Autobiographie

Les premiers contestataires

La Croix 17/10/1968

 

Mon propos n'est pas d'aborder au fond les problèmes posés par la régulation des naissances. Je voudrais seulement rappeler une donnée qu'on oublie trop dans la discussion : cette donnée, c'est la joie.

On nous parle sans cesse de devoirs. On aune leurs formes, leurs variations et leurs rigidités. Mais au-delà du devoir, et beaucoup plus réelle que lui, se situe la joie de la paternité. Je pense que si, de part et d'autre, on était plus attentif à cette joie, beaucoup d'oppositions se résoudraient. Car il y a d'abord ceci : la plus grande joie qu'un homme connaisse, une joie qui du fond des siècles lui monte des entrailles et se renouvelle à chaque naissance : le miracle de la vie. Soudain un homme de plus. Soudain ce petit être criard, mais qui nous projette dans tous les millénaires de l'avenir.

Oui, une joie que chaque naissance renouvelle, une joie à chaque naissance plus extasiée. Toute la société devrait la partager : elle est le meilleur remède à ses scléroses. Nous autres, familles nombreuses, sommes le vrai défi à la société de consommation, une contestation plus efficace que les kilomètres de barricades. Contre cette société et son éthique immorale, nous avons choisi la pauvreté, au moins relative : que de voitures et de fermettes renoncées, que de croisières rejetées, quelle ignorance des gadgets – et pour les moins favorisés, quel confort quotidien négligé, quelles fatigues accumulées, que de nuits d'anxiété, quand la profession se fait chancelante ! Le mot « prolétaire » rejoint, dans toute famille nombreuse, son sens étymologique.

Nous familles nombreuses, contestons la société de consommation parce que l'ascèse est de notre nature. Nous la contestons parce que la première loi, pour grands et petits, c'est l'effort. C'est une dimension différente que, par état, nous introduisons dans la société d'abondance. Et si les jeunes désirent le danger, le voici : cet équilibre chaque jour remis en cause pour assurer aux siens une situation décente.

La société de consommation est d'abord une société vieille, adipeuse de biens inutiles : un organisme engorgé de richesses mortes. Nous sommes la vraie jeunesse, et même l'aïeul. Le voici, nous voici, ouverts, poreux, à tous les vents de l'adolescence. Ils nous pénètrent et ils nous animent. Comment au milieu de ces jeunes gens ne pas être au courant des idées neuves, ne pas communier aux forces en germe dans leur cœur et qui demain changeront le monde ? Pendant les événements de mai, j'ai vu, autour de moi, un clivage s'opérer entre les hommes suivant qu'ils avaient ou non des enfants dans cette mêlée. Certes, nous n'admettions pas tout, mais nous savions voir derrière les erreurs mêmes des vérités plus profondes, et d'abord, comme le prieur de Taizé en témoigne dans un livre tout récent, ce fait que jamais jeunesse n'aima tant le Christ. Dans cette révolution de mai qui fut et qui est tout autre chose que des échauffourées de rue, nous avons su voir un signe et nous nous y sommes reconnus.

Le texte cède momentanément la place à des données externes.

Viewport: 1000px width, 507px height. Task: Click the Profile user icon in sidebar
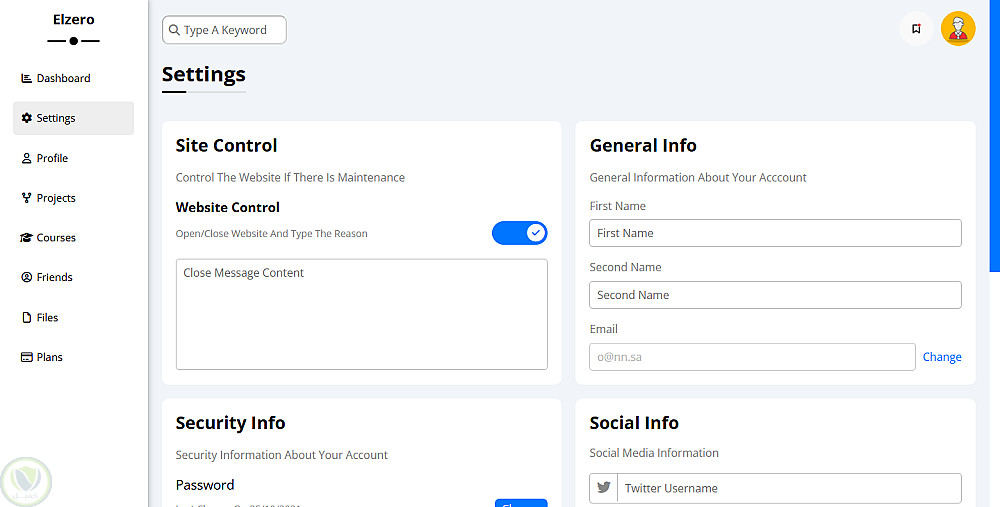point(27,158)
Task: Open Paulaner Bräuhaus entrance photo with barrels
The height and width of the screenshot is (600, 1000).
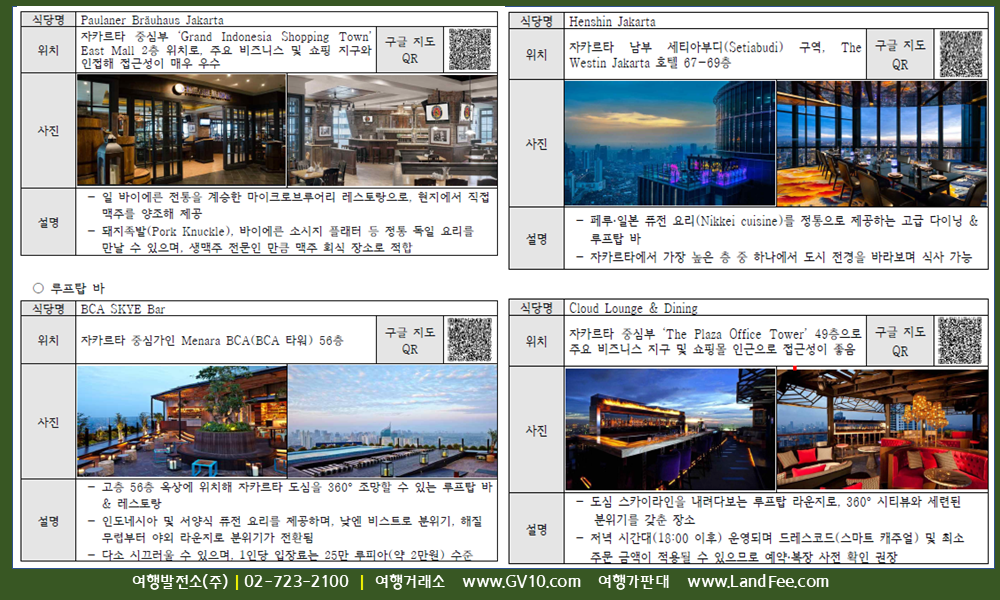Action: tap(181, 130)
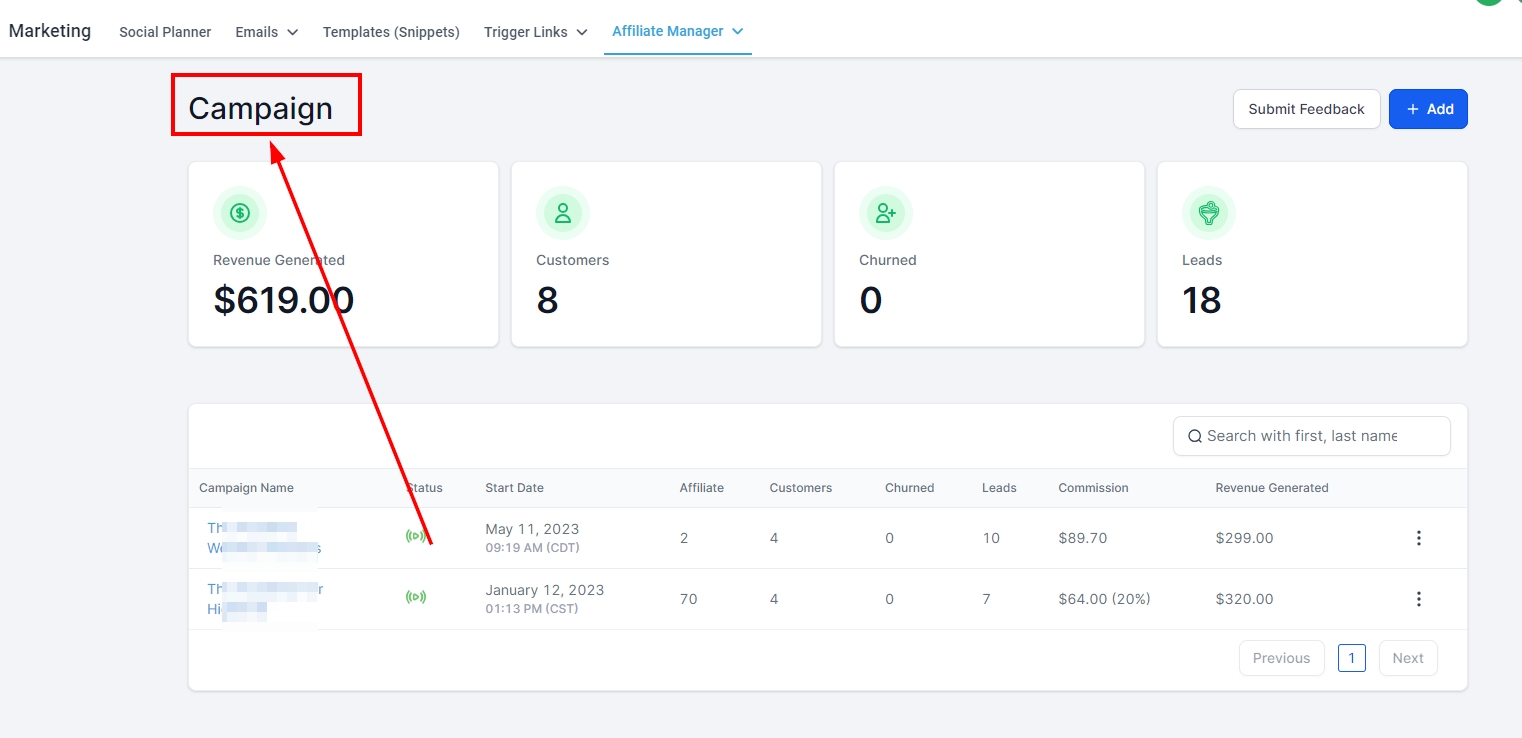Click the Leads funnel icon

1209,213
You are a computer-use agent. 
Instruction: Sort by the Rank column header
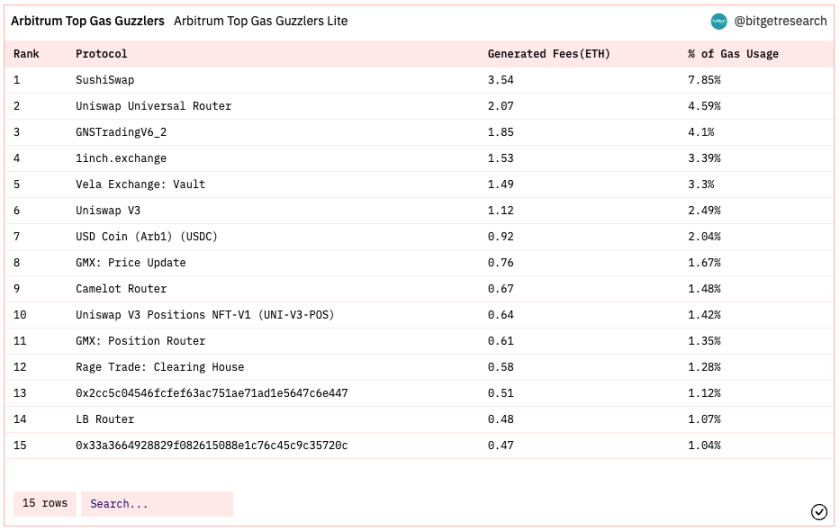[x=26, y=54]
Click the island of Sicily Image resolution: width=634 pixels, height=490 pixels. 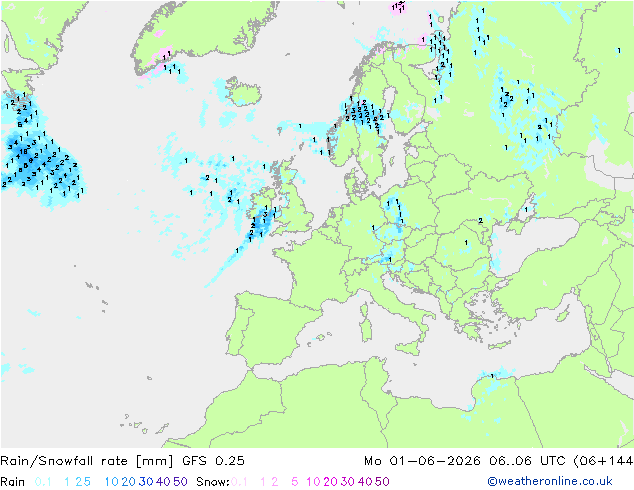[408, 347]
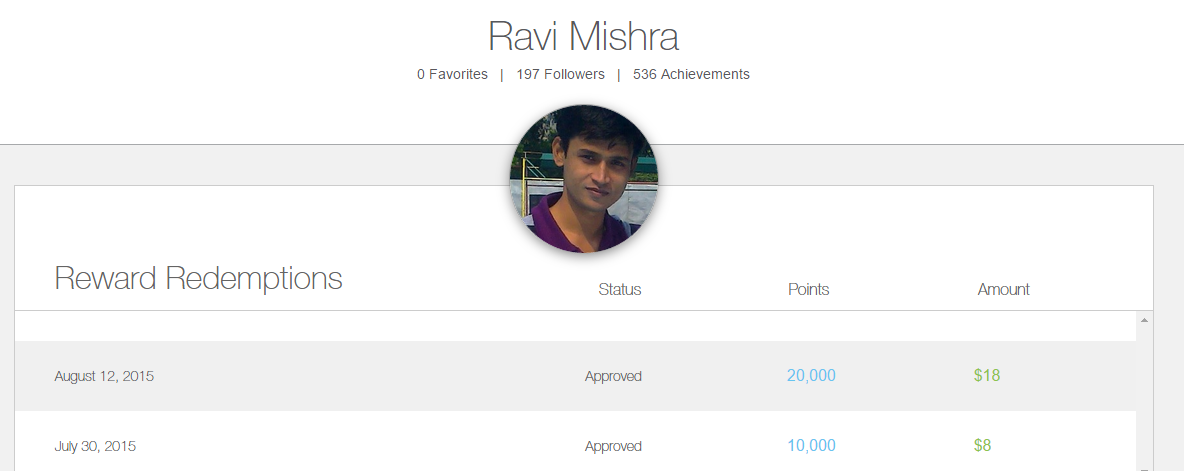Click Approved status for August 12 redemption

[x=613, y=376]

Aucune des bénédictions de l'Ancien Testament n'est abolie. La promesse engagée sous le ciel de Chaldée fourmillant d'étoiles nous demeure. Je pense à ce juste mort cet été – c'était le père d'un de mes amis. Ses petits-fils l'ont porté eux-mêmes dans l'église, tandis que ses quatre-vingt descendants entouraient son corps. La contestation de toute une vie s'était transformée en triomphe.